* Selected text
· · · ·

Re: [HACKERS] PATCH: multivariate histograms and MCV lists

From: Tomas Vondra <tomas(dot)vondra(at)2ndquadrant(dot)com>
To: Dean Rasheed <dean(dot)a(dot)rasheed(at)gmail(dot)com>
Cc: David Rowley <david(dot)rowley(at)2ndquadrant(dot)com>, Kyotaro HORIGUCHI <horiguchi(dot)kyotaro(at)lab(dot)ntt(dot)co(dot)jp>, Alvaro Herrera <alvherre(at)2ndquadrant(dot)com>, Michael Paquier <michael(at)paquier(dot)xyz>, Andres Freund <andres(at)anarazel(dot)de>, Thomas Munro <thomas(dot)munro(at)enterprisedb(dot)com>, Bruce Momjian <bruce(at)momjian(dot)us>, Mark Dilger <hornschnorter(at)gmail(dot)com>, PostgreSQL Hackers <pgsql-hackers(at)postgresql(dot)org>
Subject: Re: [HACKERS] PATCH: multivariate histograms and MCV lists
Date: 2019-03-26 15:21:08
Message-ID: 20190326152108.GB3088@development
Views: Raw Message | Whole Thread | Download mbox | Resend email
Thread:
Lists: pgsql-hackers

On Tue, Mar 26, 2019 at 01:37:33PM +0000, Dean Rasheed wrote:
>On Tue, 26 Mar 2019 at 11:59, Dean Rasheed <dean(dot)a(dot)rasheed(at)gmail(dot)com> wrote:
>>
>> On Mon, 25 Mar 2019 at 23:36, Tomas Vondra <tomas(dot)vondra(at)2ndquadrant(dot)com> wrote:
>> >
>> > Attached is an updated patch...

· · · ·

* Given data
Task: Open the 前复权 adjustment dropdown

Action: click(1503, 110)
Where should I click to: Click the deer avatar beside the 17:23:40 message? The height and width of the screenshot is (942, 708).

· · · ·

* Exercise prompt
Resume the mailing-list message on the multivariate histograms and MCV lists patch, starting after its last line. The lines above are material separate from the mailing-list message on multivariate histograms and MCV lists.

* In response
>>
>> I just looked through the latest set of changes and I have a couple of
>> additional review comments:
>>
>
>I just spotted another issue while reading the code:
>
>It's possible to build an MCV list with more than
>STATS_MCVLIST_MAX_ITEMS = 8192 items, which then causes an error when
>the code tries to read it back in:
>
>create temp table foo(a int, b int);
>insert into foo select x,x from generate_series(1,10000) g(x);
>insert into foo select x,x from generate_series(1,10000) g(x);
>alter table foo alter column a set statistics 10000;
>alter table foo alter column b set statistics 10000;
>create statistics s (mcv) on a,b from foo;
>analyse foo;
>select * from foo where a=1 and b=1;
>
>ERROR: invalid length (10000) item array in MCVList
>
>So this needs to be checked when building the MCV list.
>
>In fact, the stats targets for table columns can be as large as 10000
>(a hard-coded constant in tablecmds.c, which is pretty ugly, but
>that's a different matter), so I think STATS_MCVLIST_MAX_ITEMS
>probably ought to match that.
>
>There are also a couple of comments that refer to the 8k limit, which
>would need updating, if you change it.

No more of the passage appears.